As we mentioned earlier, the market for buprenorphine is currently at $2 billion in the US and set to rise due to loosening restriction over patient quotas. Titan will not be getting 100% of the proceeds though, as they are partnered with private firm Braeburn Pharmaceuticals. They will get $15 million as a milestone payment upon approval and royalties in the mid-teens to low twenties.
Further, the REMS requirement that was the cause of so many problems in 2013 can affect the marketability of a drug. If doctors have to undergo training to implant the device and take a course about who to prescribe, it will discourage doctors from prescribing it.
The main problem though is that we have no idea how many patients will be willing to get themselves implanted with a piece of foam rubber for 3 to 6 months. Taking the infamous example of Mannkind Corporation’s (NASDAQ:MNKD) inhalable insulin Afrezza, which seemed like a good idea but was rejected by the market so far, addicts may prefer taking something sublingually rather than going to a doctor for a surgical procedure, advantages of Probuphine notwithstanding.
So even if Probuphine is approved, its performance in the market is far from assured. Braeburn itself has no approved products on the market, so as a firm it does not have substantial marketing experience. In a sentence, we have no idea how much Probuphine will sell, due to the nature of it as an implant and REMS requirements and the fact that its marketer is not very experienced.

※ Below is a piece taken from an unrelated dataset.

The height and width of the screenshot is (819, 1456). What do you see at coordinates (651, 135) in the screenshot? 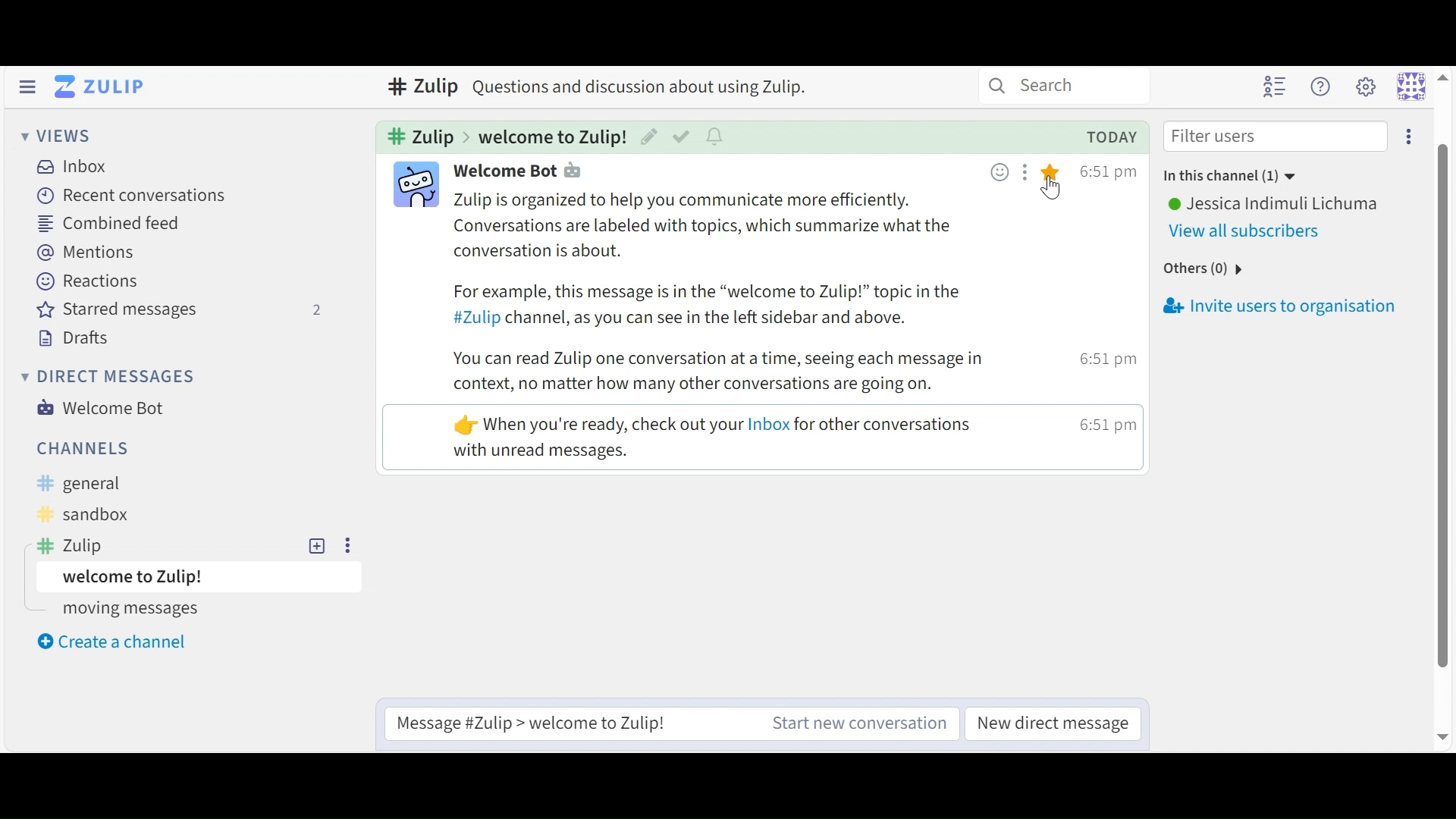
I see `Edit Topic` at bounding box center [651, 135].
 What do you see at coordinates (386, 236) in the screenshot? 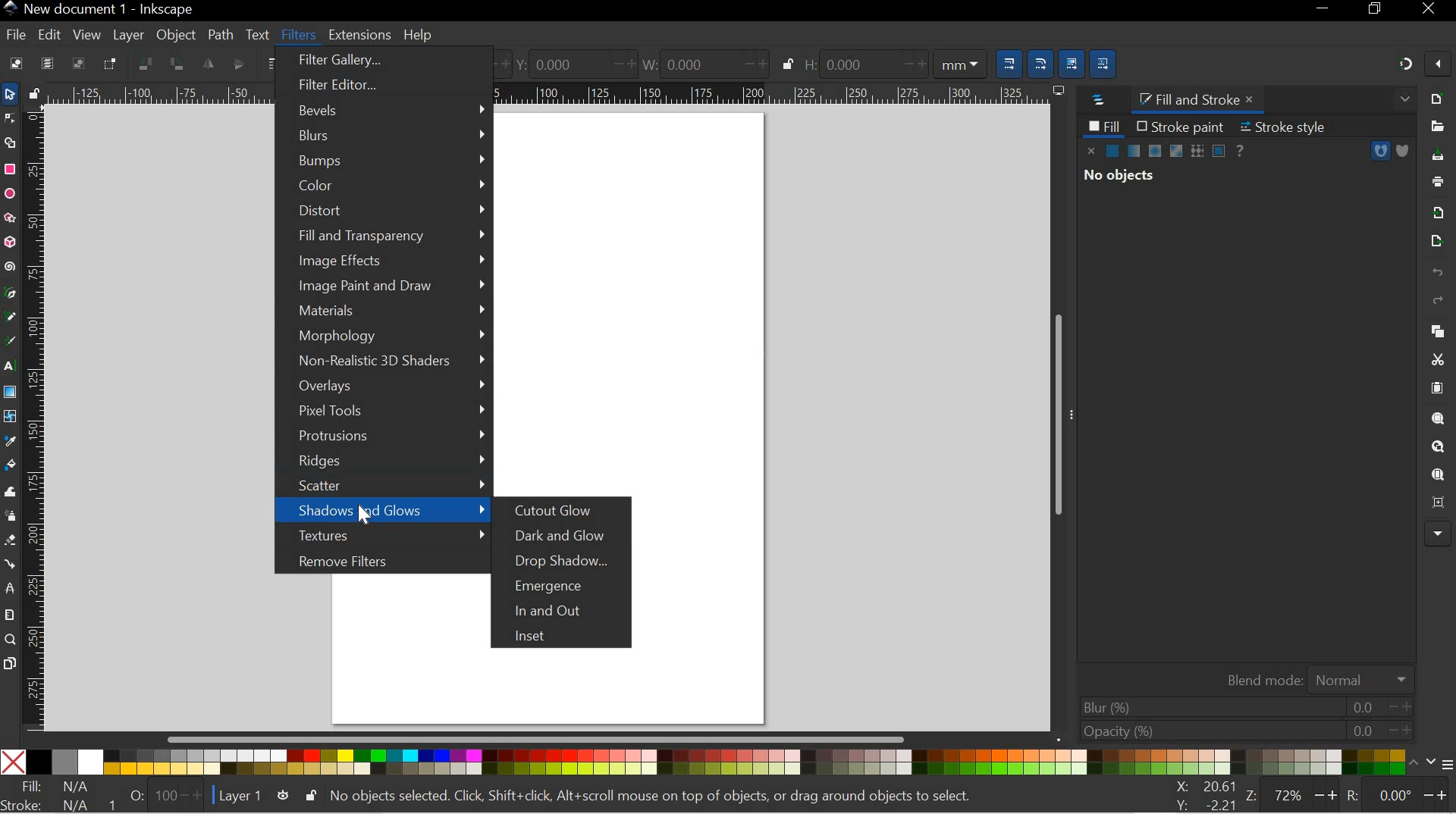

In 2013 Titan’s stock went to $12.50 when an FDA panel voted to approve the drug, but it was still rejected. This time the positive panel vote did not inspire any sustained reaction, fool me twice as they say. There has been a steady rise as optimism increases though. If the FDA rejects it again, Titan could be doomed because investors will start asking whether the FDA will ever approve any long term implants, which is Titan’s entire business.
If Probuphine is rejected again, it will probably be the end of Titan. If it is approved, look for the stock to go near previous highs, but not for long as marketing realities will quickly set it. That said, the trading strategy for this one is to stay away if you are risk averse. If you have extra pocket cash hanging around your account though, a very small position could get you some significant short term gains, but don’t hold it long after approval at all, because it will probably fall back down within months or maybe even weeks, certainly after the first sales report is released post approval.
Since the existence of Titan as a going concern depends on Probuphine’s approval, the financial clock is immaterial. It’s do or die now for Titan.